# *NEW* Fenix HP15 Ultimate Edition (max 900 lumens)



## kj2 (Jan 6, 2015)

Also released today:
















http://fenixlight.com/ProductMore.aspx?id=158&tid=13&cid=2#


----------



## bearbreeder (Jan 6, 2015)

Basically it has the same specs as the HL55 except it has strobe ... Runtimes and output are very similar

Its instructive to note that the HL55 weights 145g with a 18650 bat while the HP15 would weight ~275g for the same output and runtimes

This actually illustrates the great weight advantage 18650 bats and their associated reduction (no separate bat box) has




Sent from my iPhone using Candlepowerforums


----------



## GnR (Jan 21, 2015)

Unfortunately the best feature of the former version, the cable extension, has gone.


----------



## Woods Walker (Jan 21, 2015)

bearbreeder said:


> Basically it has the same specs as the HL55 except it has strobe ... Runtimes and output are very similar
> 
> Its instructive to note that the HL55 weights 145g with a 18650 bat while the HP15 would weight ~275g for the same output and runtimes
> 
> ...



But I can use the AAs in other things like my camera, GPS etc etc.
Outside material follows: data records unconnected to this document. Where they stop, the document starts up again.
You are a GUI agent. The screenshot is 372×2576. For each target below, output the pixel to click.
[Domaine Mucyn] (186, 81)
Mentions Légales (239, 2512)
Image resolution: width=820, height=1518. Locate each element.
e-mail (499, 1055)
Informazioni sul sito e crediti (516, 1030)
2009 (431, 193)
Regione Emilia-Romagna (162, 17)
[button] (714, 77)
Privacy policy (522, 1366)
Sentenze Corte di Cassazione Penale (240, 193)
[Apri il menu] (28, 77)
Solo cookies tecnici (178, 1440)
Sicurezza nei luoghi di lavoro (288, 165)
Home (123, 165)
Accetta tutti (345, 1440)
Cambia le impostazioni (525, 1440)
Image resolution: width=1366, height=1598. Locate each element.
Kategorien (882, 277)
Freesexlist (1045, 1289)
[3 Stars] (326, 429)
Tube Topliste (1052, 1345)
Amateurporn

Everything has it's pros and cons. I do wish this had the cable extension.


----------



## hybry (Jul 14, 2015)

bearbreeder said:


> Basically it has the same specs as the HL55 except it has strobe ... Runtimes and output are very similar
> 
> Its instructive to note that the HL55 weights 145g with a 18650 bat while the HP15 would weight ~275g for the same output and runtimes
> 
> ...


I belivethis also has 50% more throw compared to HL55.


----------